In most of Cage’s Number Pieces, a series of works that occupied the composer’s attention between 1987 and his death in 1992, pitch—even harmony—takes pride of place.  This fact poses a paradox, even a contradiction, because harmony as such had hardly ever been central to his concerns.  In fact, while Cage’s early studies of harmony and counterpoint with Adolph Weiss and Arnold Schoenberg between 1933 and 1936 proceeded satisfactorily enough, there came a time when his development as a composer reached a point of crisis.  One of his anecdotes about his work with Schoenberg stands, probably, as his most famous expression of that crisis:

After I had been studying with him for two years, Schoenberg said, “In order to write music, you must have a feeling for harmony.”  I explained to him that I had no feeling for harmony.  He then said that I would always encounter an obstacle, that it would be as though I came to a wall through which I could not pass.  I said, “In that case I shall devote my life to beating my head against that wall.[1]

To understand what harmony meant to Cage in his final years, one needs to understand what it meant to him earlier.  I have spent some time locating all of the remarks Cage made about harmony in his published writings and some of his interviews.  Taken in toto, these remarks show a richer—and what at first seems contradictory—viewpoint than has been generally assumed.  First and foremost, Cage saw himself in opposition to tonal harmony, with its predictable (and arbitrary) rules of voice-leading and harmonic progressions.  By learning these rules, listeners condition themselves to expect the harmonic progressions that establish tonality; any deviations from those progressions—for instance, an unexpected modulation or a deceptive cadence—would be understood in terms of the “expected” norms.[2]  To Cage, listeners so conditioned would never hear sounds as sufficient in themselves—would not, in other words, be able to hear with the kind of open mind that he felt was essential.  What’s more, as Cage wrote, the rules of tonal harmony foster “old-style” European thinking which stresses understanding all single events as the causes or consequences of other single events: Cage called the succession of musical events in a composition a “continuity,” and this old-fashioned way of thinking simply “making that particular continuity that excludes all others.”[3]

In the 1940s, in particular, Cage began to criticize harmony on other counts too, especially for its capacity to move music away from the ideal of tranquility to which he thought music should aspire: “I now saw harmony, for which I had never had any natural feeling, as a device to make music impressive, loud and big, in order to enlarge audiences and increase box-office returns.”[4]  For Cage, harmony was a device that composers used to manipulate the audience, to make them feel certain emotions instead of others; for that reason it served the personality of the composer more than it did the sounds themselves.

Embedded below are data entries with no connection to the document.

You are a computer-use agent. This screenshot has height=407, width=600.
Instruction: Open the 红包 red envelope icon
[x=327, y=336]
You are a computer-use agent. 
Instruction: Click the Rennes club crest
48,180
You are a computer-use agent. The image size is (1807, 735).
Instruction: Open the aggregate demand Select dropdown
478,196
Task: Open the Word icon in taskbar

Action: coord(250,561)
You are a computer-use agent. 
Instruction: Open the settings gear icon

Cage proposed replacing this type of thinking with the Oriental concept of interpenetration.  He explained the idea in his lecture “Composition as Process” by recalling one of Daisetz Suzuki’s references to it in his lectures at Columbia, which he attended:

Interpenetration means that each [idea] is moving out in all directions penetrating and being penetrated by every other one no matter what the time or what the space.  So that when one says that there is no cause and effect, what is meant is that there are an incalculable infinity of causes and effects, that in fact each and every thing in all of time and space is related to each and every other thing in all of time and space.[5]

Each sound, pitched or otherwise, carries with it the same amount of significance as all other sounds.  When we hear them, we are overwhelmed by the infinite complexity of their interrelatedness; our awareness might focus on a fractional part of this complexity but never apprehend it entirely.  In another hearing, we might choose to focus our attention on something else yet again.  Cage pursued these ideas with far-reaching implications in the late 1950s and ’60s—for example, by separating instruments spatially so as to help ensure their sounds would be perceived as “sounds in themselves” and, in several works from the Variations series, by leaving undefined the types of sound chosen for a given performance.

Too often, I feel, we have been admonished that paying attention is beyond the point in Cage’s music—that because all events cause all other events, it’s unnecessary to focus our attention too specifically.  But if we don’t pay attention, surely we run the risk of coming to the superficial conclusion that all of Cage’s chance music sounds alike. Furthermore, it’s worth recalling that Cage occasionally admitted the possibility of finding relationships or continuity in his music, an activity that can only take place when we pay attention:

I would assume that relations would exist between sounds as they would exist between people and these relationships are more complex than any I would be able to prescribe.  So by simply dropping that responsibility of making relationships I don’t lose the relationship.  I keep the situation in what you might call a natural complexity that can be observed in one way or another.[6]

The awesome complexity of interpenetrating sounds set in motion can never be comprehended in its entirety.  But by observing that complexity “in one way or another,” we experience what we can; we might even share that experience with others, without suggesting that our experience is superior to anyone else’s.[7]  What pleased Cage was the way in which his chance operations prevented him from imposing a single continuity of his own design in the music, and thus opened up the possibility for any number of equally valid continuities.  A given performance would reveal different patterns to different listeners; indeed, the same listener might make different connections in a subsequent performance—further approaching, but never totally comprehending, “the incalculable infinity of causes and effects.”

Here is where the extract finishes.